Mais ce que je vois, ou ce que je crois voir, c'est la statue transparente, cette chose que j'ai prise pour une sculpture de Fabrio. Et si j'en crois mes yeux, Apolline avait raison : cette chose se déplace en se contorsionnant sur le sol. Elle est donc vivante. Et même bien plus vivante que moi à cet instant.
Tout ça n'est sûrement rien d'autre qu'un cauchemar éveillé.
Je contemple cette masse informe. Son mouvement ondulatoire est fascinant à regarder. Et je discerne, imbriqué à l'intérieur de son corps volumineux, les restes de l'armure. Des morceaux de fer en train de se dissoudre, qui paraissent s'être amalgamés à la chair même de la créature. Quant à Linda, son être physique a totalement disparu.
Depuis tout à l'heure, nous faisons l'amour.
Plusieurs fois mais en même temps.
Ou plutôt, pour être plus précis : avec chacun deux sexes, qui fusionnent pour en devenir quatre.
Et nous ne nous concentrons plus, comme nous avions à le faire avant. Ce n'est plus nécessaire pour que les ondes de plaisir circulent, se transmettent de l'un vers l'autre, d'elle jusqu'à moi et de moi jusqu'à elle. Car maintenant que nos corps se sont rejoints et entremêlés, nous réceptionnons et nous renvoyons ces ondes en permanence, sur un mode continu.
En fait, l'effet est tellement surmultiplié par rapport à une relation sexuelle normale que j'ai encore du mal à me convaincre que nous ne sommes que deux, moi et Apolline.
Fabrice examine le corps de femme qui git sur le sol. Elle est toujours inconsciente. Il scrute les formes et les contours de cette silhouette. Et il est plutôt rassuré par ce qu'il voit. Ce n'est pas si mal. Physiquement, ça ira. Bien sûr, elle n'a rien d'exceptionnel, mais elle fera une épouse tout à fait consommable. Et c'est tout ce qu'on lui demande.

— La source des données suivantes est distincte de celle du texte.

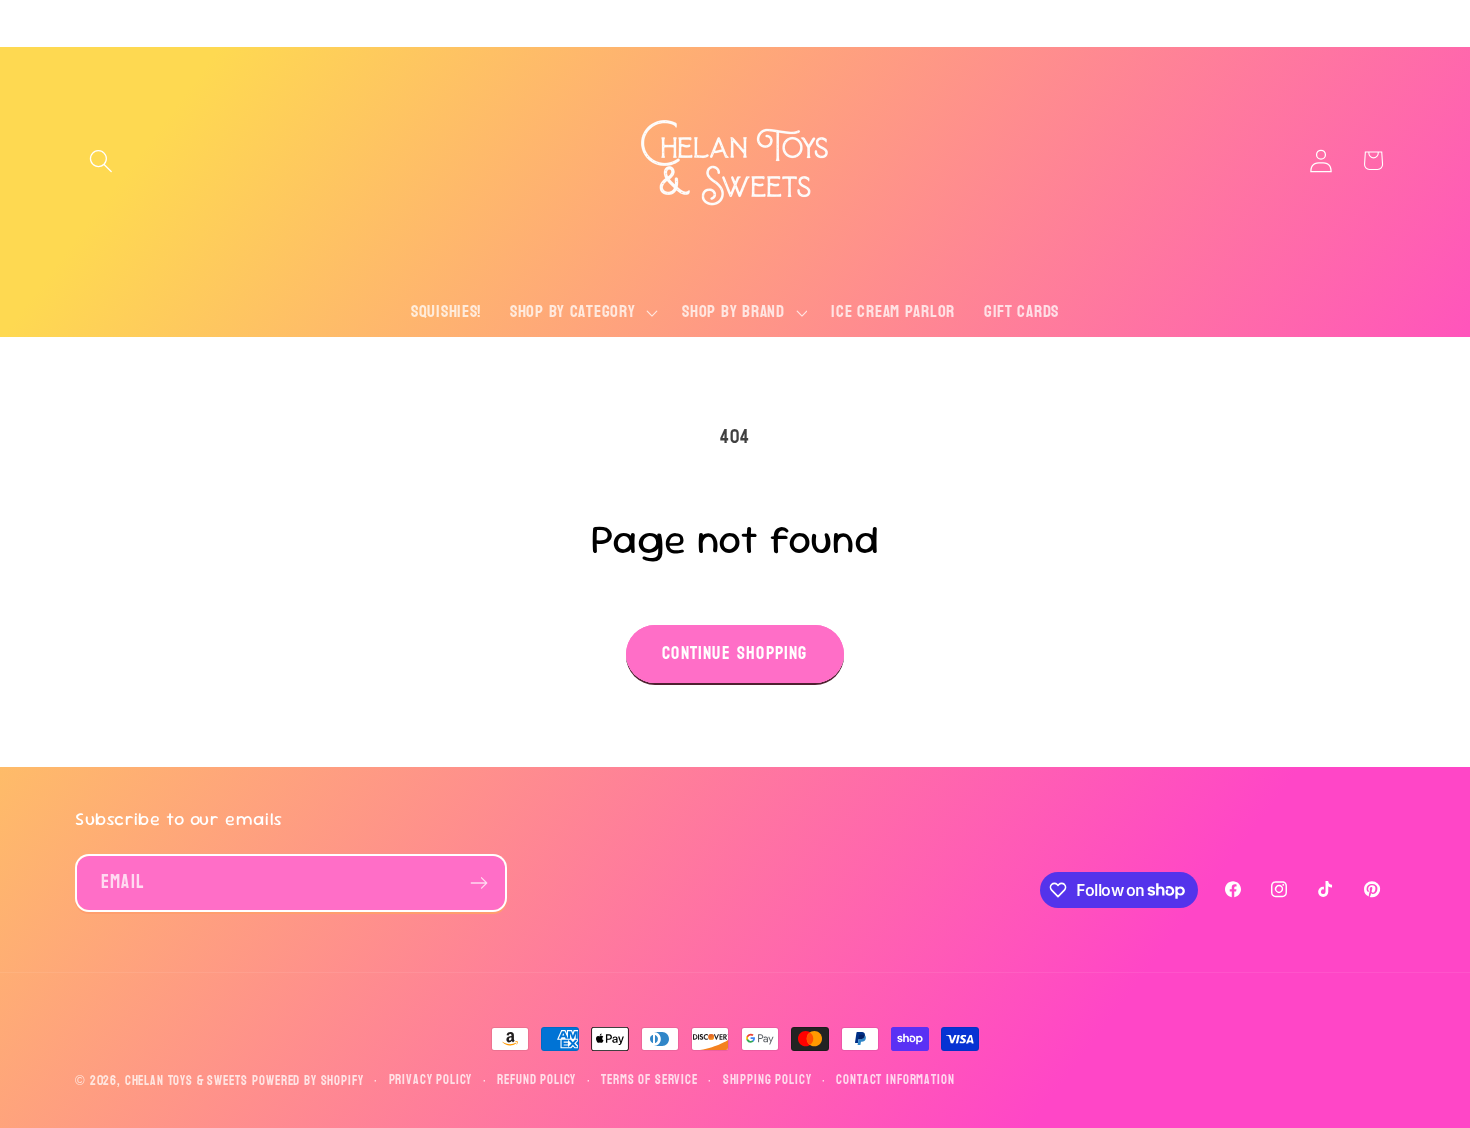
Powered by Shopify (307, 1081)
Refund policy (536, 1080)
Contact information (895, 1080)
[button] (101, 160)
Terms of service (649, 1080)
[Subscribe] (478, 883)
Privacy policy (431, 1080)
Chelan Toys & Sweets (186, 1081)
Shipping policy (767, 1080)
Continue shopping (734, 653)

Il se penche vers elle. L'attrape par les cheveux. Puis il tire, très fort, de manière à pouvoir tracter la proie tout en avançant le plus rapidement possible. Elle est désormais soumise, docile et domptée. Il est temps de l'amener à l'endroit prévu : la cérémonie nuptiale va pouvoir commencer.
Linda. Ce veau. Cette espèce de dinde molle : sa cible. Sa proie. Son joujou du moment. Car Apolline est déterminée. Il est temps de revisiter l'éducation de la grande brune, et de lui faire admettre quelques vérités premières en ce qui concerne les rapports humains. En fait, depuis qu'elle a commencé à la suivre, depuis des heures, elle ne pense qu'à ça : bousculer Linda, la heurter, la secouer. Pour son bien. Et dommage qu'Apolline n'ait pas un sexe d'homme, parce qu'elle la violerait, là, tout de suite, sauvagement. Mais en le faisant avec juste ce qu'il faut d'amour et de compassion pour que l'expérience soit réellement perturbante.
Une seringue.
La pute agit vite, trop vite. Le geste est franc, net, chirurgical. Fabrice n'a pas le temps d'esquiver. Une pointe dure s'insère dans son bras gauche.
Un froid glacé, paralysant.
Il se sent partir, basculer en arrière, chuter de tout son poids. Rien à faire, aucune parade possible. Son corps ne répond plus. Ses membres sont ankylosés, rigides, lourds comme du plomb.
Il s'effondre au sol.
Il aurait bien aimé perdre connaissance. Mais non. Ses yeux fonctionnent, et l'obligent à assister à ce qui va suivre. Il est devenu, en à peine quelques secondes, une victime passive et docile.